Abscesses are removed both in emergency operations and in planned operations. If an abscess has already burst, surgery is also necessary to cleanse the abdomen of the abscess contents and remove any inflamed or dead intestinal tissue. Depending on the type of intestinal abscess, pre-existing intestinal diseases and individual course, the appropriate surgical technique is selected.

In some cases, a minimally invasive procedure can be selected, in which the surgical instruments are inserted into the abdomen through small incisions. In a conventional operation, the abdominal cavity is opened with an abdominal incision in order to reach the intestine. Heavily inflamed parts of the intestine, for example in the case of appendicitis or diverticulitis, are also removed during such an operation.

It may also be necessary to temporarily create an artificial bowel outlet. However, this is more likely to be the case with very complicated procedures. In the course of the operation, the artificial bowel outlet is moved back into the abdominal cavity in a second operation.

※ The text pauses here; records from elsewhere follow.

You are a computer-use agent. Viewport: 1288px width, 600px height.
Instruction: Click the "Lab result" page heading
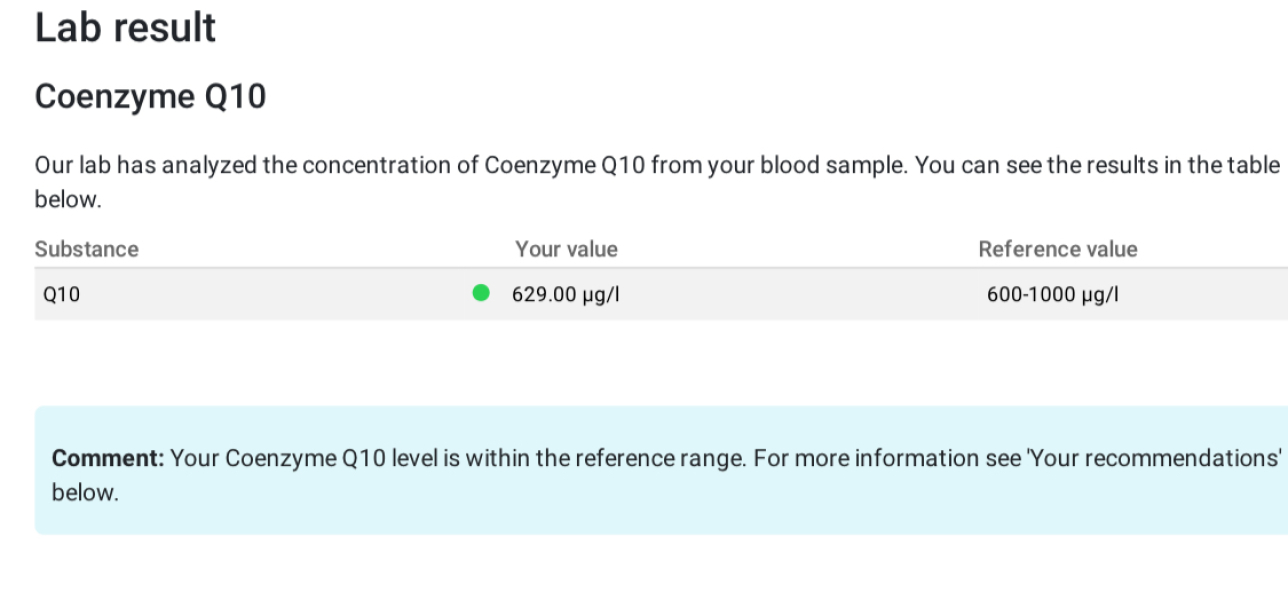pyautogui.click(x=125, y=27)
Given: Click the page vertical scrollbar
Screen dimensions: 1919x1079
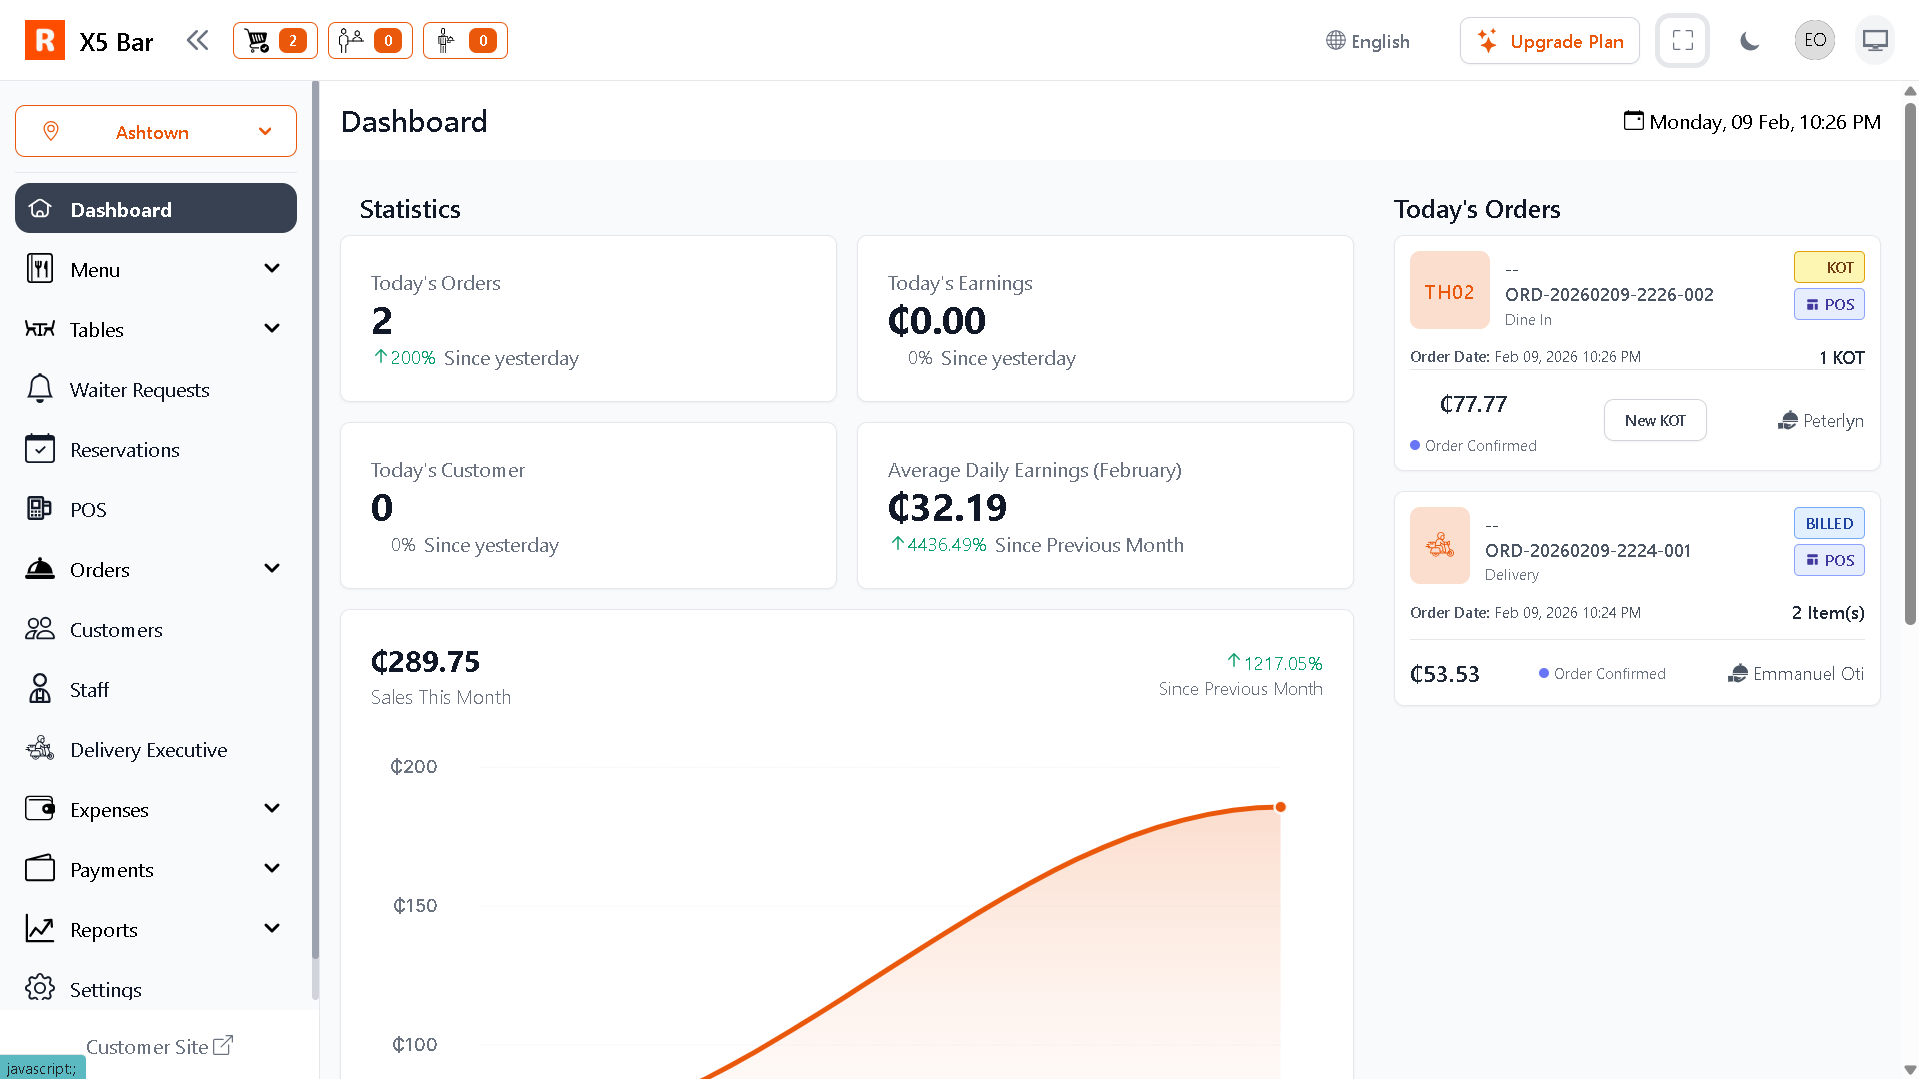Looking at the screenshot, I should point(1910,360).
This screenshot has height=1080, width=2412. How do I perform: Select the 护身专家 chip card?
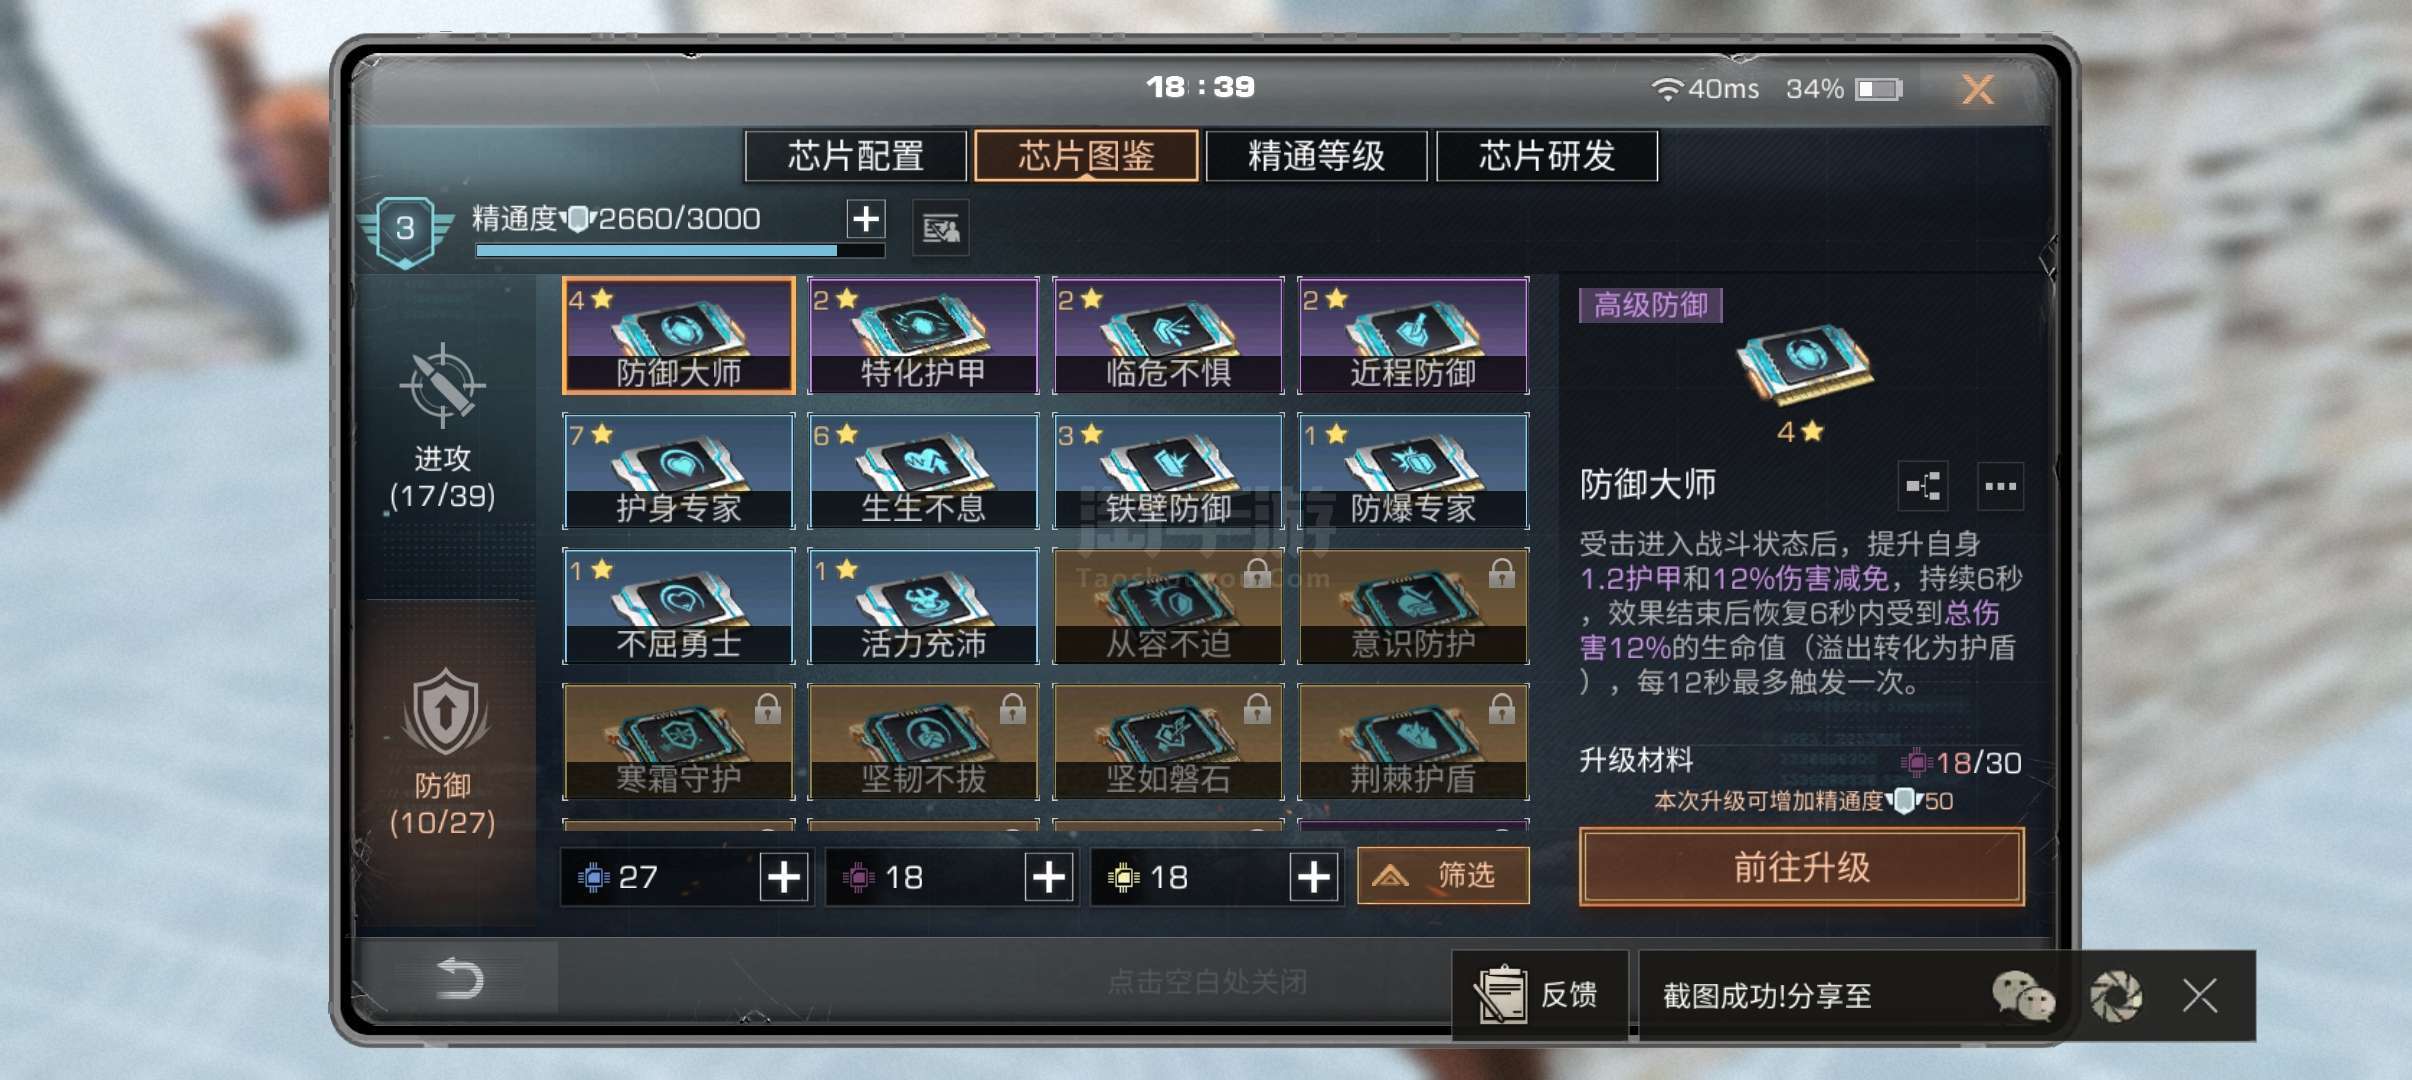[x=679, y=471]
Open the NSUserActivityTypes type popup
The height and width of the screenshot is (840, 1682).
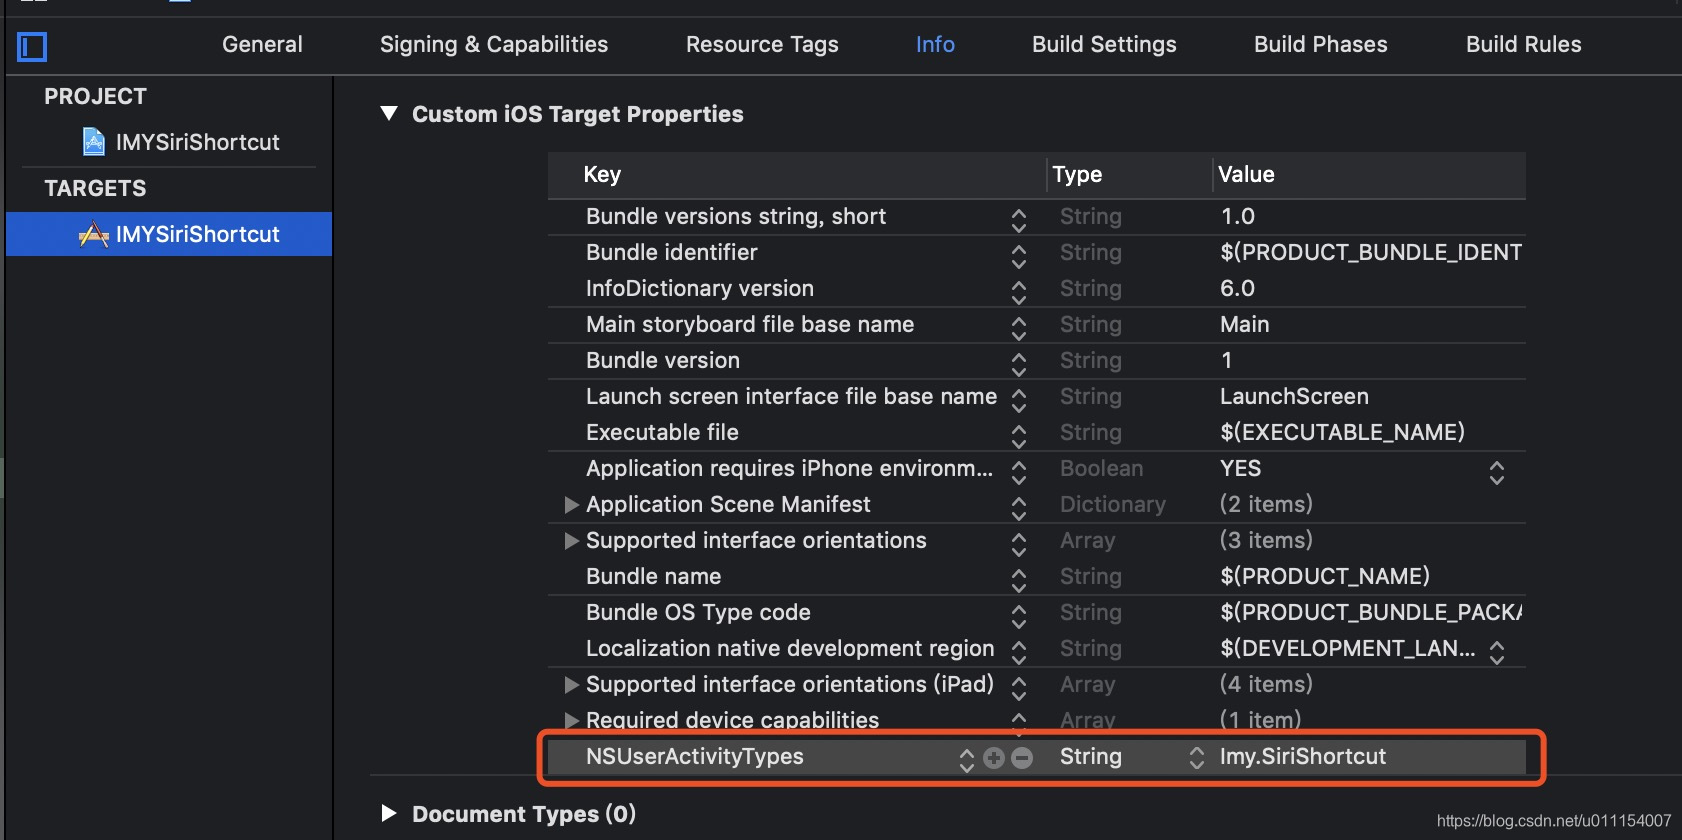[x=1196, y=758]
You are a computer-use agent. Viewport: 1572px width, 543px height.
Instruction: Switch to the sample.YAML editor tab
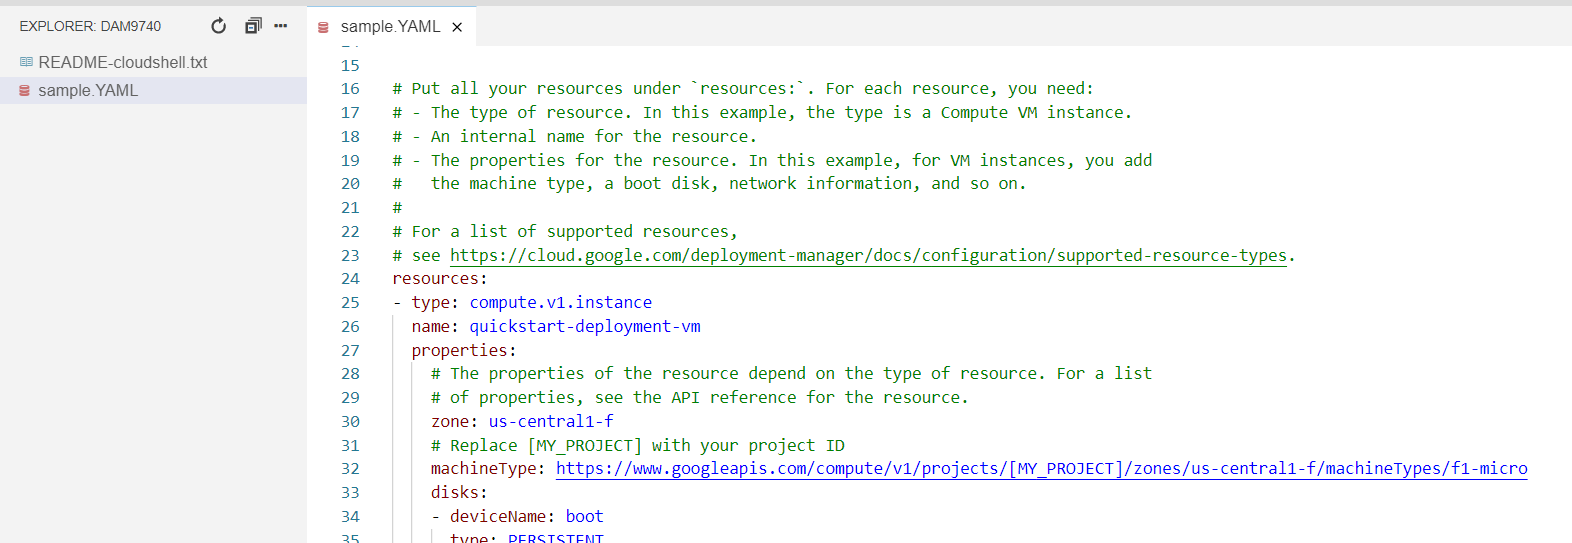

After the operation, patients usually have to be taken to an intensive care unit. A hospital stay of about 14 days or longer is normal after such an operation. As an alternative to surgery, in some cases a drainage can be placed in the abscess to drain the abscess contents into a container.

The drain is placed in the right place using an ultrasound machine or CT imaging. This procedure is also known as sonography or CT-guided. Nevertheless, an operation is usually performed to remove the entire abscess, including its capsule and any inflamed parts of the bowel. One reason for the prior insertion of a drainage can be a very poor general condition of the patient, which makes an immediate operation too risky.